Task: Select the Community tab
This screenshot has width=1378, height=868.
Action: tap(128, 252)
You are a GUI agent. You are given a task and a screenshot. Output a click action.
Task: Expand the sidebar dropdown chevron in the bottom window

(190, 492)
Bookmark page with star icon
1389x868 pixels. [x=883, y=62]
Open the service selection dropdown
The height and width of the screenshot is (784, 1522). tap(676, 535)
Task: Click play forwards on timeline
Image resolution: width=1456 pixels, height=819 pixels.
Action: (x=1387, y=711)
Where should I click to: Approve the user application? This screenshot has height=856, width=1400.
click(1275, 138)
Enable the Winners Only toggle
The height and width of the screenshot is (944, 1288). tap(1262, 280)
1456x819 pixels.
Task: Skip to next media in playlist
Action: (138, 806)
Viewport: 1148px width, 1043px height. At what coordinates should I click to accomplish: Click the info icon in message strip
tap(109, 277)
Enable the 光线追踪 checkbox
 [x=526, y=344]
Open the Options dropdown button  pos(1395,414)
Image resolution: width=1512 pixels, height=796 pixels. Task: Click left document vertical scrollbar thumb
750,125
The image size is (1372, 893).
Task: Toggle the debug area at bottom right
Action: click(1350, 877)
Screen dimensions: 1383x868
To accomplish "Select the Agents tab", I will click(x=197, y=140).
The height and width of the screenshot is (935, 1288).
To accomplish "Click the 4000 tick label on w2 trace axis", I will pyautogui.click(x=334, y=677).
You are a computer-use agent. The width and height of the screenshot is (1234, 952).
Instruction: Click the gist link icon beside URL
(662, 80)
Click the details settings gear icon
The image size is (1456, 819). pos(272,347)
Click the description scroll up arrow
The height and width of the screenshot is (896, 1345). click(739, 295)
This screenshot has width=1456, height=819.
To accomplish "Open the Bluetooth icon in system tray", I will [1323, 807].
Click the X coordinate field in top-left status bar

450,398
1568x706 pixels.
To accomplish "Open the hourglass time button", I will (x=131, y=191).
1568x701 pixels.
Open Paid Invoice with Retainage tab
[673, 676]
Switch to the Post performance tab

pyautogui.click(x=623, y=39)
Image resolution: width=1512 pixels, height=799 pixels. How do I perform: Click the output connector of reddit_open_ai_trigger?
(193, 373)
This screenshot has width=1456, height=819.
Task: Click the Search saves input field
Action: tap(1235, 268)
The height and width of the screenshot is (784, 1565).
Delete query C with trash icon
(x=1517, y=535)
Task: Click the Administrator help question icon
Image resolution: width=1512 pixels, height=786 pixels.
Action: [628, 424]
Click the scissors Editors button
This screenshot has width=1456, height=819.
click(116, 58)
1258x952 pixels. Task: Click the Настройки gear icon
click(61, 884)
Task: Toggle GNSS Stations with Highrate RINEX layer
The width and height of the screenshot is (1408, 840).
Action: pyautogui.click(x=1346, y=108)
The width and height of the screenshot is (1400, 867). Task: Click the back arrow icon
- - -
TASK BRIEF → Answer with a single number: the count of lines in the entries that hold the word "will".

TASK SOLUTION → 4